A young man rushed up to him, panicked, grabbing at his shirt. Zeke flinched as the other boy yanked on him desperately. "Where were you? We've been trying to contact you for hours!"

"I came as soon as I could." Zeke freed himself and took a step back, surveying the room grimly. Bodies lay scattered about, some moaning, most deathly still. The refugee came at him again, and Zeke jerked away. "Don't come near me!" he snapped, and the boy froze, gazing at him in shock. Zeke backed away, his arm to his mouth. "Stay away from me, all of you. I don't..." He swallowed hard. "I'm sick," he told him, and the refugee's face went white. "I don't want you getting what I have. Keep your distance."

The boy fled to a corner of the room. Zeke watched him go, then gazed around at the other survivors, now eyeing him with nearly the same amount of fear as they were the vampires. A pained look crossed his face, and he turned to me.

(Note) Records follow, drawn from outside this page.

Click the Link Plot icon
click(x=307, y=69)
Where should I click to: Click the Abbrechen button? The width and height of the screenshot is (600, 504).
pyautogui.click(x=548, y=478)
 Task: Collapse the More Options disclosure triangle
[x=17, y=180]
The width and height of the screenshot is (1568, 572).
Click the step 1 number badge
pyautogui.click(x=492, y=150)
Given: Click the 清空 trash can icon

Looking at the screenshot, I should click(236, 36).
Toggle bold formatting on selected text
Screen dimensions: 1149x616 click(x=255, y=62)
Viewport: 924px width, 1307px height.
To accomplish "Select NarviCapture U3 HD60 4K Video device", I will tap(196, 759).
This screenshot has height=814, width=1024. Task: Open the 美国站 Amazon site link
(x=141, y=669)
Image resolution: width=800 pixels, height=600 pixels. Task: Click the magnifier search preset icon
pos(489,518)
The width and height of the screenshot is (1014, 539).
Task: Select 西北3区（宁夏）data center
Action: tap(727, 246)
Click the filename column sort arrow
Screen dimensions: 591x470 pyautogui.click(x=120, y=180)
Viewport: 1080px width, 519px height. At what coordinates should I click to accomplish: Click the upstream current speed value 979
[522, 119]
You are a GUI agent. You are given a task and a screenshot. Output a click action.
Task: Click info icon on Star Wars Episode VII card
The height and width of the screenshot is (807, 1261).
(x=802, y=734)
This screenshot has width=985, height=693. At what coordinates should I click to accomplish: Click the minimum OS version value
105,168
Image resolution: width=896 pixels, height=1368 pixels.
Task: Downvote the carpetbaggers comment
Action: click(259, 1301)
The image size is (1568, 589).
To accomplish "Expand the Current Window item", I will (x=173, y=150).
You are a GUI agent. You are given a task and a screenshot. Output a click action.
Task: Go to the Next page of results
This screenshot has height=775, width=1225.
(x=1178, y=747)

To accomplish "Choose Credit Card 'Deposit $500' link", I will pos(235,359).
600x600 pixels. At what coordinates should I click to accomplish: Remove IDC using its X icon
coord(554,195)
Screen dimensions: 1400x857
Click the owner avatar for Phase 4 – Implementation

"Allie. Will you help me figure out how many are still alive?"

We took a head count of the survivors. The results were sobering. Of the two dozen or so refugees Zeke had left behind, only nine had survived the sudden attack. Many of them had been badly wounded, and at least a couple of them wouldn't survive the night.

Zeke took the news stoically then began the slow process of organizing the chaos; helping the injured, directing people to bind wounds, posting a guard at the entrance in case the mole men returned. But he kept his distance from everyone and, more than once had to back away when harsh coughing racked his lean frame, pressing an old cloth to his nose and mouth. The refugees cringed back when he did this, glancing between him and the vampires, clearly not knowing which was worse.

"They're vulnerable here," Kanin told me when I joined him in the corner. I'd tried to help Zeke manage the confusion in the aftermath, but it was hard when everyone was terrified of the blood-drenched vampire girl. Kanin, more intelligently, had taken a spot along the far wall, and was simply watching with cool detachment.